Uncertainty is critical to reliable decision-making with machine learning. Conformal prediction (CP) handles uncertainty by predicting a set on a test input, hoping the set to cover the true label with at least $(1-\alpha)$ confidence. This coverage can be guaranteed on test data even if the marginal distributions $P_X$ differ between calibration and test datasets. However, as it is common in practice, when the conditional distribution $P_{Y|X}$ is different on calibration and test data, the coverage is not guaranteed and it is essential to measure and minimize the coverage loss under distributional shift at \textit{all} possible confidence levels. To address these issues, we upper bound the coverage difference at all levels using the cumulative density functions of calibration and test conformal scores and Wasserstein distance. Inspired by the invariance of physics across data distributions, we propose a physics-informed structural causal model (PI-SCM) to reduce the upper bound. We validated that PI-SCM can improve coverage robustness along confidence level and test domain on a traffic speed prediction task and an epidemic spread task with multiple real-world datasets.

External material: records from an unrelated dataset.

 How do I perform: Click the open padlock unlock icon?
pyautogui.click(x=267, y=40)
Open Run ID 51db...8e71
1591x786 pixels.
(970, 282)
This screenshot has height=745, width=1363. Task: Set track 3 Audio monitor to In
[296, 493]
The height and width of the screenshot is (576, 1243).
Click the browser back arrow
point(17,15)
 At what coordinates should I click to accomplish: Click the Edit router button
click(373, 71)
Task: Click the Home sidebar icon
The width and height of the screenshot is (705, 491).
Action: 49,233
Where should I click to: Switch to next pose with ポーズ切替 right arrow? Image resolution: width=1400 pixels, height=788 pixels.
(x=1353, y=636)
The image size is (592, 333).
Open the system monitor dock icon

翻译：不确定性对于基于机器学习的可靠决策至关重要。共形预测通过为测试输入预测一个集合来处理不确定性，期望该集合以至少$(1-\alpha)$的置信度覆盖真实标签。即使标定数据集与测试数据集的边际分布$P_X$存在差异，这种覆盖保证仍可成立。然而在实际场景中，当标定数据与测试数据的条件分布$P_{Y|X}$不同时，覆盖保证将失效，此时必须在\textit{所有}可能的置信水平下测量并最小化分布偏移导致的覆盖损失。为解决这些问题，我们利用标定集与测试集共形得分的累积分布函数以及Wasserstein距离，对所有置信水平下的覆盖差异进行上界界定。受物理定律跨数据分布不变性的启发，我们提出一种物理信息结构因果模型以降低该上界。通过交通速度预测任务与传染病传播任务上的多个真实数据集验证，PI-SCM能够沿置信水平和测试域维度提升覆盖鲁棒性。